Trecho da página:
Nem por isso a equipe de tecnologia da informação ganhou tratamento de estrela. O investimento da Scania Latino-Americana no setor não é generoso. Foram 3,5 milhões de dólares em 2000, ou 0,5% da receita. Foi com sua, digamos, sovinice inteligente que Madureira aumentou sua lista de belos feitos. Por exemplo: a adaptação para enfrentar o bug do milênio terminou cedo, em 1998, a um custo de 480 mil dólares para toda a América Latina, bem abaixo do esperado. Outro feito: um sistema comum para as linhas de montagem permitiu que a Scania lançasse uma linha de caminhões na América Latina simultaneamente ao lançamento europeu, em 1998 (o primeiro caminhão mundial Mercedes-Benz, da líder mundial DaimlerChrysler, só sairá em 2002). Mais um: a rede de transmissão de dados entre a fábrica e as concessionárias, em implementação, diminuiu 20% a conta de telefone da empresa.

Dados coletados
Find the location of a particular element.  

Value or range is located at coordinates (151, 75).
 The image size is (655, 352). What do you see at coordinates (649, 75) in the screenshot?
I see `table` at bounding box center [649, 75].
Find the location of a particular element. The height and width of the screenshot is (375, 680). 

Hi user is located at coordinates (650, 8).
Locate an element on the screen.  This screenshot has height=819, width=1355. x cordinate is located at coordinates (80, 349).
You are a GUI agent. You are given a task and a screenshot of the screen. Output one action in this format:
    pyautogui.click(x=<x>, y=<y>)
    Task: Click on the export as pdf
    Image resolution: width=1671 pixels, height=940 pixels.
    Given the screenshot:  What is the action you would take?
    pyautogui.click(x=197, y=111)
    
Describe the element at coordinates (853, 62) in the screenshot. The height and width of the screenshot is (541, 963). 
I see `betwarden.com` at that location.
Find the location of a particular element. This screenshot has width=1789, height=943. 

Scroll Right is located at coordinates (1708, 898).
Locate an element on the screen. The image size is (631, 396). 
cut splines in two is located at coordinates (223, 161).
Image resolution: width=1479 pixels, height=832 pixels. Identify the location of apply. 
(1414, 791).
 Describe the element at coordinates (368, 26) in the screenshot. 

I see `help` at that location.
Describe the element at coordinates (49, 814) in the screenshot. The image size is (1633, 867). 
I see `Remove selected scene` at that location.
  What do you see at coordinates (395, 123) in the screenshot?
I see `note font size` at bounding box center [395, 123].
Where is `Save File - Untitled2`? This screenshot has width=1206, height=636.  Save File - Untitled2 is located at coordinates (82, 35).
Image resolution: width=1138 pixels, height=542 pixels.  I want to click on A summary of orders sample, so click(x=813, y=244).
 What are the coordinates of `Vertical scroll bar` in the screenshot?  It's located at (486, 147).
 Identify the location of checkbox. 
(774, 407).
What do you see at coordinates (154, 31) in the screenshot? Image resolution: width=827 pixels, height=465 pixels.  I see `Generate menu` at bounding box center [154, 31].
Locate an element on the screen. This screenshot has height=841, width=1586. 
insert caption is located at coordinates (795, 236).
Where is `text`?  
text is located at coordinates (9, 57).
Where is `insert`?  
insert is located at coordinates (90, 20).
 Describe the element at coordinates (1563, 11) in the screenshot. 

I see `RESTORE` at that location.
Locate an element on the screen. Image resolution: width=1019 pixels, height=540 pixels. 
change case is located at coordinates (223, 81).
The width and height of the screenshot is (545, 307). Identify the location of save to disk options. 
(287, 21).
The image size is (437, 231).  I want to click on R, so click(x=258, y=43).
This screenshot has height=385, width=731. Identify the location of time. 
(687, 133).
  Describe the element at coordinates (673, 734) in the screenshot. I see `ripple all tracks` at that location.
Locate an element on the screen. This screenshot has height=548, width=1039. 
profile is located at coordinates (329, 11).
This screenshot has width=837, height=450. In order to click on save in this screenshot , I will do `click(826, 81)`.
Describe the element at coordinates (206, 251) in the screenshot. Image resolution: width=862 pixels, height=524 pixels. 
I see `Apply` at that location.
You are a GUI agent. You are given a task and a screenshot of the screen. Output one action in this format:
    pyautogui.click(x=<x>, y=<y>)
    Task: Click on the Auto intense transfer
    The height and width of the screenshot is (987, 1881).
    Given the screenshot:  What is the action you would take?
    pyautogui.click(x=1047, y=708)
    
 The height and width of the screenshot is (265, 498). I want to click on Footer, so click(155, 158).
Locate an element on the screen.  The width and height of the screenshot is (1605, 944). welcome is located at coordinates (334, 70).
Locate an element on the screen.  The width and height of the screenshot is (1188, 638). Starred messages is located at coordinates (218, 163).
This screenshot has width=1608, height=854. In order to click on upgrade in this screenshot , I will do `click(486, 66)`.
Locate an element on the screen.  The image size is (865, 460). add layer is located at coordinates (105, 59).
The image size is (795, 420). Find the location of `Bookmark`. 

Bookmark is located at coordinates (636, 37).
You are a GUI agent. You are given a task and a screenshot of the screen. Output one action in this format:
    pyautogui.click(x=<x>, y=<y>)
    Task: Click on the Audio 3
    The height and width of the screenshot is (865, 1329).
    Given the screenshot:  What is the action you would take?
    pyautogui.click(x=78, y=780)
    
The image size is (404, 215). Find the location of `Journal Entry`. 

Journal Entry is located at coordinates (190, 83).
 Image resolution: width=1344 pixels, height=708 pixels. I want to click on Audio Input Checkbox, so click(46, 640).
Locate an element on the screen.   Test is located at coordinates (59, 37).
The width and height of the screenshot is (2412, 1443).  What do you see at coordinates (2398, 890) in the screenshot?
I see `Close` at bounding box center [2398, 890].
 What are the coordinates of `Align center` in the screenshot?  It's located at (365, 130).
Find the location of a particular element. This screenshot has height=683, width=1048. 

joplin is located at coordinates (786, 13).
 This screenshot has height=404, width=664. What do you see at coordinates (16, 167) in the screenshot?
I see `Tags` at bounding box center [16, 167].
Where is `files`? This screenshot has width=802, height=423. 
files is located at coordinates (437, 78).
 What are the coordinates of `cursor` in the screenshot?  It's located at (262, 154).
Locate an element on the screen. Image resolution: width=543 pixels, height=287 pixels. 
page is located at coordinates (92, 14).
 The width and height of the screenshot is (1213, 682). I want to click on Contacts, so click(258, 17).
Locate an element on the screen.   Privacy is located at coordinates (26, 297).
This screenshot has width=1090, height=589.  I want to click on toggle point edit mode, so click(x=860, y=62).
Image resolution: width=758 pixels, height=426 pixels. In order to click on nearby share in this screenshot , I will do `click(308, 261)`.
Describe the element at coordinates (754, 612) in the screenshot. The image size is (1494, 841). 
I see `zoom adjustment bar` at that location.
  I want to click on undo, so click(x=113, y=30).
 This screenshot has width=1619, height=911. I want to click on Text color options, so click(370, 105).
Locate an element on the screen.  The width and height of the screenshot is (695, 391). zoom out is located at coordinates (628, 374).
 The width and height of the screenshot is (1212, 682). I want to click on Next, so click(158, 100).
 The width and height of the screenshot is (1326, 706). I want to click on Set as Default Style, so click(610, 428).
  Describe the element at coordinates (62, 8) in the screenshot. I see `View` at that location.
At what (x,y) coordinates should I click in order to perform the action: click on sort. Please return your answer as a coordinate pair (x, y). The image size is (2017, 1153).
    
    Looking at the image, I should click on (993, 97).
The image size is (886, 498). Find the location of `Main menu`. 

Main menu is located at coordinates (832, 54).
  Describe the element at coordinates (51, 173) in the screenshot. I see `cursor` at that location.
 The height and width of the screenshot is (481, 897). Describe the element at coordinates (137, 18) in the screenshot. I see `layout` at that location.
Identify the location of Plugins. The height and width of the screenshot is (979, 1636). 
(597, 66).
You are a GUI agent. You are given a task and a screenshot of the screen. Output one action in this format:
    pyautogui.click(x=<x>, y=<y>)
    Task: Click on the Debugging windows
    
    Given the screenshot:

Instruções da tarefa:
Repita, sem nenhuma alteração, a passagem do texto sobre a Scania que fica entre "Nem por isso" e "telefone da empresa.", incluindo esses dois limites. Baseie-se exclusivamente no texto sobre a Scania.

Área de resposta:
Nem por isso a equipe de tecnologia da informação ganhou tratamento de estrela. O investimento da Scania Latino-Americana no setor não é generoso. Foram 3,5 milhões de dólares em 2000, ou 0,5% da receita. Foi com sua, digamos, sovinice inteligente que Madureira aumentou sua lista de belos feitos. Por exemplo: a adaptação para enfrentar o bug do milênio terminou cedo, em 1998, a um custo de 480 mil dólares para toda a América Latina, bem abaixo do esperado. Outro feito: um sistema comum para as linhas de montagem permitiu que a Scania lançasse uma linha de caminhões na América Latina simultaneamente ao lançamento europeu, em 1998 (o primeiro caminhão mundial Mercedes-Benz, da líder mundial DaimlerChrysler, só sairá em 2002). Mais um: a rede de transmissão de dados entre a fábrica e as concessionárias, em implementação, diminuiu 20% a conta de telefone da empresa.